With fears running high of a chaotic no-deal finale to the five-year Brexit crisis, a senior UK government source said the leaders’ discussion in Brussels was “frank”.

“Very large gaps remain between the two sides and it is still unclear whether these can be bridged,” said the person, who spoke on condition of anonymity.

They added Johnson did not “want to leave any route to a possible deal untested” after the premier earlier in the day warned the EU to budge or brace for the most-damaging split on Dec. 31 as Britain completes its transition out of the bloc.

The estranged allies are bitterly at odds over fisheries, a topic politically sensitive for France, agreeing ways to settle future trade disputes and protecting against price dumping from lower production standards.

Around $1 trillion in annual trade - currently free from tariffs and quotas - is at stake if there is no agreement.

Johnson said earlier on Wednesday that Brussels wanted Britain to comply with new EU laws in the future or be automatically punished, and that the bloc was insisting London give up sovereign control over UK fishing waters.

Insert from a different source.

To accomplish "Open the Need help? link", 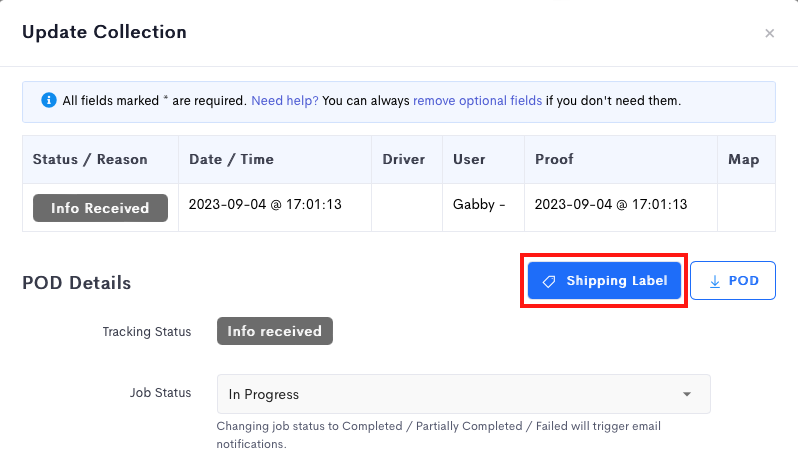I will 284,101.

“I don’t believe that those are terms that any prime minister of this country should accept,” he told the British parliament, to cheers from lawmakers in his Conservative Party.

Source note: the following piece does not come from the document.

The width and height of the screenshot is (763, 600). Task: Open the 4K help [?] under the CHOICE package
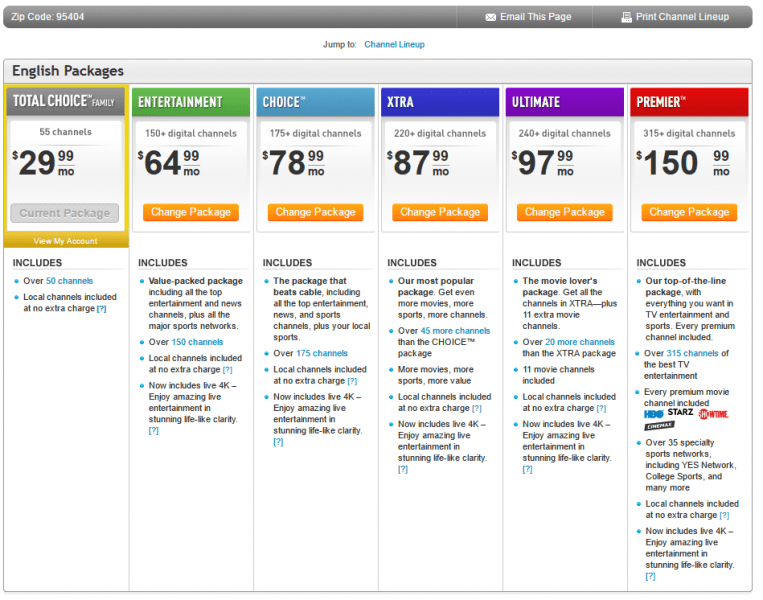tap(278, 442)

He said “a good deal” could still be done if the EU scrapped its demands, but that Britain would prosper with or without a trade deal with the 27-country bloc.

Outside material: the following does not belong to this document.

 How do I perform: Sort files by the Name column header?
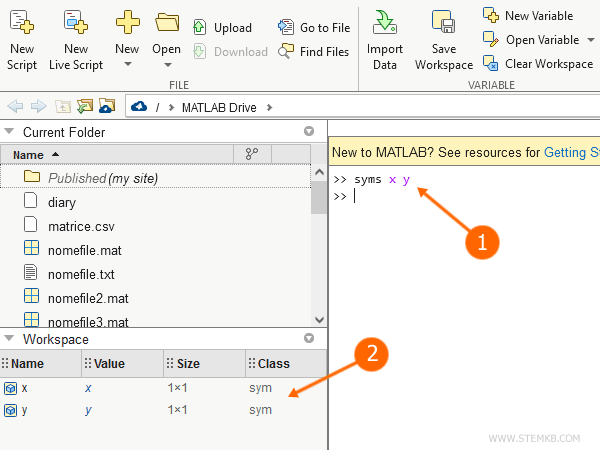coord(28,155)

But German Chancellor Angela Merkel, the EU’s most powerful leader, told the Bundestag lower house of parliament earlier in the day the EU would not risk the integrity of its single market of 450 million consumers to accommodate Britain.

“We must have a level playing field, not just for today but for tomorrow and beyond ... Otherwise, unfair competition conditions arise to which we cannot subject our companies,” she said of the so-called “ratchet clause” through which the EU is seeking to commit Britain to upgrade in sync labour, social and environmental standards, as well as state aid rules for corporate state subsidies.

“This is the really big question,” Merkel said, adding she believed an agreement was still possible.